Uiteindelijk eindigt deze beweging bij de moestuin, duurzaamheid, integriteit en de eigen waterstofcel in de garage : allemaal decentrale oplossingen. Dat betekent tegelijkertijd ook een forse machtsverschuiving waar alle vertegenwoordigers van centrale oplossingen, de Essents, SHELLS ,Eneco’s, banken, en vele anderen niet blij mee zijn. Die strijd is in volle gang.
Ik denk dat we er aan toe zijn deze overall verbanden en patronen te zien. Dat vermogen scheelt je een hoop schijfruimte en veel tijd en helpt om belangrijke van minder belangrijke ontwikkelingen te scheiden. En misschien zien we dan wel scherper wat er eigenlijk voor onze neus gebeurt!
Dit plaatje vat de ontwikkeling samen.
….
Tot slot. Om eens over na te denken en wat marketing ideologietjes te challengen van bedrijven die er belang bij hebben dat wij zo denken.
‘Internet opent je wereld’. Boeiend of dit zo is.

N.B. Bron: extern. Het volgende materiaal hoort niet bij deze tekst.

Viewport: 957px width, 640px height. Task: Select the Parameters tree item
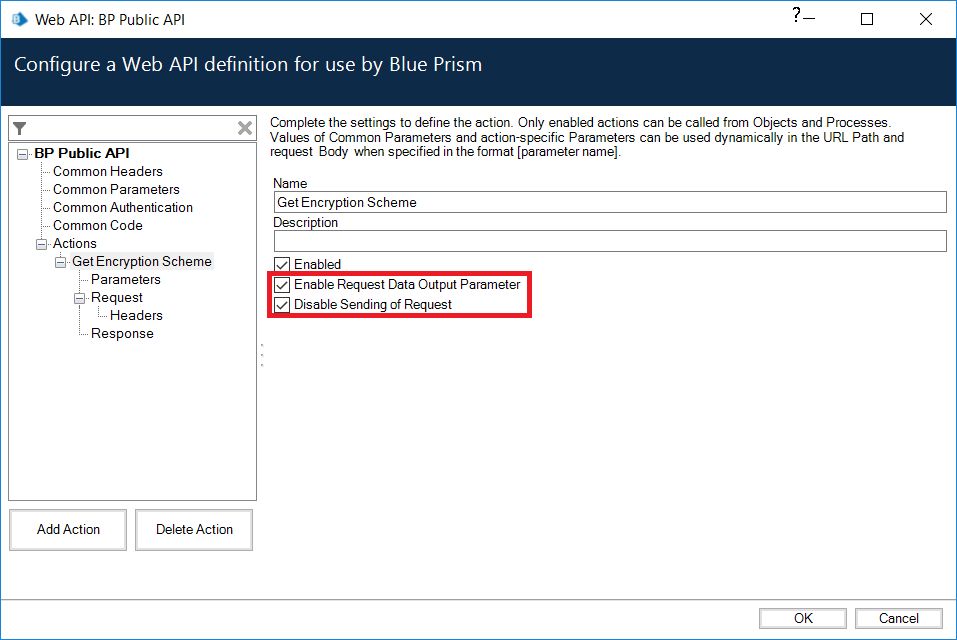tap(125, 280)
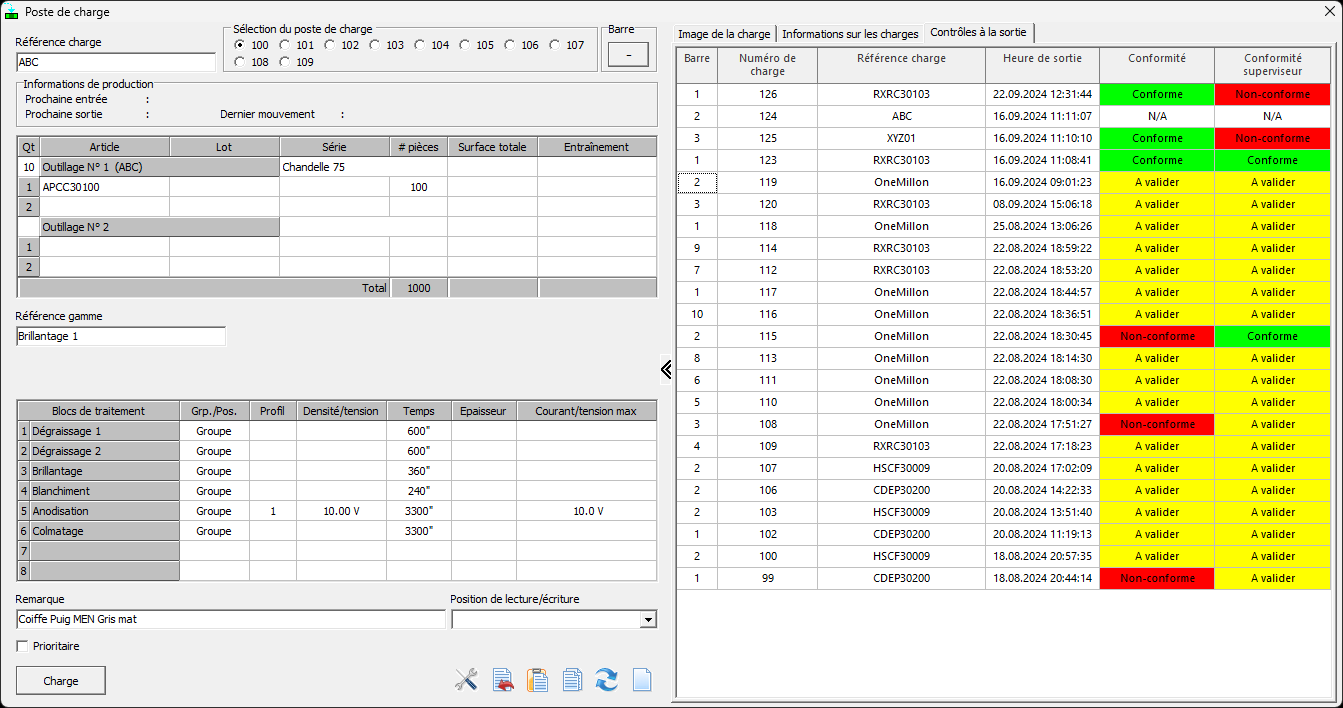Select charging station 103 radio button
This screenshot has height=708, width=1343.
375,45
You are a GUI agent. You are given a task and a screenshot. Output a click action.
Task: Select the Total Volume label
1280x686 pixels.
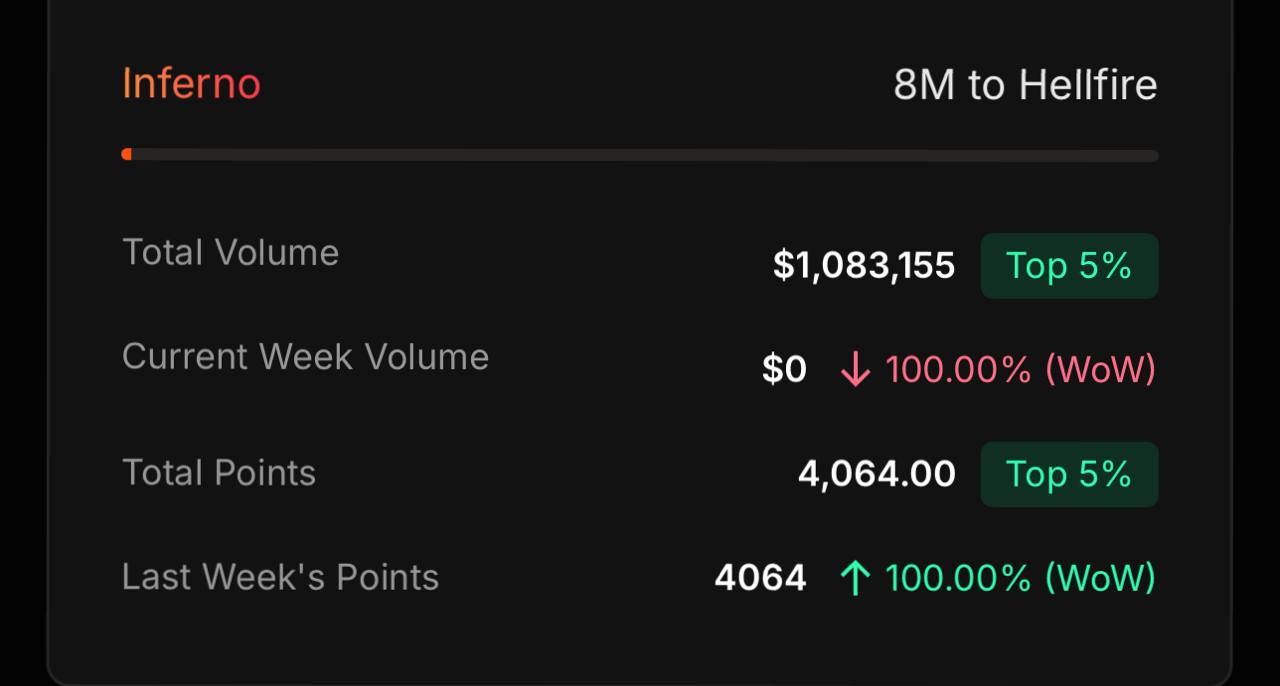tap(230, 252)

Jij doet dat natuurlijk niet, maar de meeste mensen gebruiken hun smartphone vooral om in hun eigen sociale bubble rond te blijven lopen en sluiten dus hun wereld. Digitale dementie rukt op.
The world is flat. Nog zo’n teaser. Wat je feitelijk ziet, is dat je met internet vooral de buren ontdekt: waar vind ik in de buurt een leenauto. Waar kan ik de andijvie uit mijn moestuin kwijt. Waar vind ik een kinderoppas voor vanavond.
Leuk he. Dat internet.
Volgens de evolutietheorie nemen door variatie en selectie de disticties en de connecties toe en daardoor het aantal systeemniveaus en het aantal compomenten per niveau (complexificatie).
Aanbod organisaties (B2C) zullen dan gewoon verder specialiseren en steeds globaler en grootschaliger opereren lijkt mij en tegelijk zal er ruimte ontstaan op microniveau. Tegeover die groiende macht van de grote spelers zullen inderdaad vraagorganisaties (C2B) ontstaan en ook die zullen globaler en grootschaliger worden. Ook daar zal ruimte ontstaan op microniveau. We zullen naar het zich laat aanzien het middenveld gaan verlaten. Op microniveau komt er dan ruimte voor P2P gebaseerd op tit for tat strategieen.